-- Text shown --
---*---
First of all, bull-effin’-ess. The PR people who had the grapes to tell the press Biden had a cold 45 minutes into the debate are the people keeping MAGAns’ hate for “smug liberal elites” alive and well. Grrrrr.
Second of all, a COLD is all it takes for the president to melt down and deliver so many incoherent, rambling answers? And whiff when Trump threw underhanded softball after underhanded softball of the most preposterous lies conceivable?? After a full week of intense Camp David debate prep???
What if he comes down with shingles on the flight to a summit with Xi Jinping, or Vladimir Putin?
My love-hate relationship with Bill Maher is as up-and-down as ever, but I still agree with him on the substance of a bunch of issues. Here is a free link to a New York Times opinion piece he wrote explaining why Biden must step down from the campaign, for the good of the country he’s served so well for the last three and a half years as president (and the 587 years as vice president and senator before that).
Maher uses “jumped the shark” (to the point of actually explaining the Happy Days origin of the term) in describing the state of the Biden campaign. (*sigh* It’s the moment when a TV show or other entity surpasses believability and moves swiftly toward irreversible decline.) And he’s right. They expect us to believe this was merely “one bad debate.” Just like Obama, and W., and Reagan all infamously had bad first debates.
Reagan’s slip-up, shown above, was certainly awkward. But as far as I know it was the single-worst moment of his presidency in terms of pointing to any early-onset Alzheimer’s he may have been experiencing.
I genuinely hate to say it, but five days in and I still remember the lion’s share of Biden’s debate performance coming off that poorly. And he looked weak. And he appeared to need Jill’s help to navigate a single step immediately after the debate ended. (AND I don’t understand why anybody’s surprised since it’s always been this way to some extent and he had trouble communicating and completing sentences going all the way back to the dang 2020 Democratic primary debates GRRRRR!)
I certainly don’t feel confident that Joe could rebound like Reagan did in a second debate, if Trump is even dumb enough to go through with a second debate. And saying that pains me. Not a joke, as Joe might say. The guy’s done a pretty great job despite what I thought would be insurmountable opposition.
---*---
-- Data segment --
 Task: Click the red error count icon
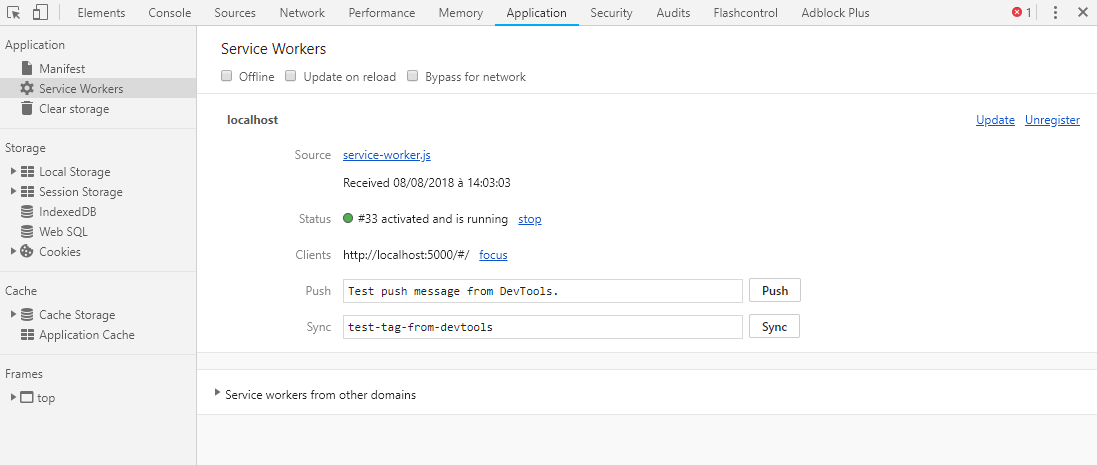pos(1017,13)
---*---
-- Written exercise 1 --
In the post about Biden's debate, how far into the debate did the PR people tell the press Biden had a cold?
-- Written exercise 2 --
Repeat the post about Biden's debate from "Reagan’s slip-up, shown" up to and including "primary debates GRRRRR!)".

-- Full response 1 --
45 minutes into the debate.

-- Full response 2 --
Reagan’s slip-up, shown above, was certainly awkward. But as far as I know it was the single-worst moment of his presidency in terms of pointing to any early-onset Alzheimer’s he may have been experiencing.
I genuinely hate to say it, but five days in and I still remember the lion’s share of Biden’s debate performance coming off that poorly. And he looked weak. And he appeared to need Jill’s help to navigate a single step immediately after the debate ended. (AND I don’t understand why anybody’s surprised since it’s always been this way to some extent and he had trouble communicating and completing sentences going all the way back to the dang 2020 Democratic primary debates GRRRRR!)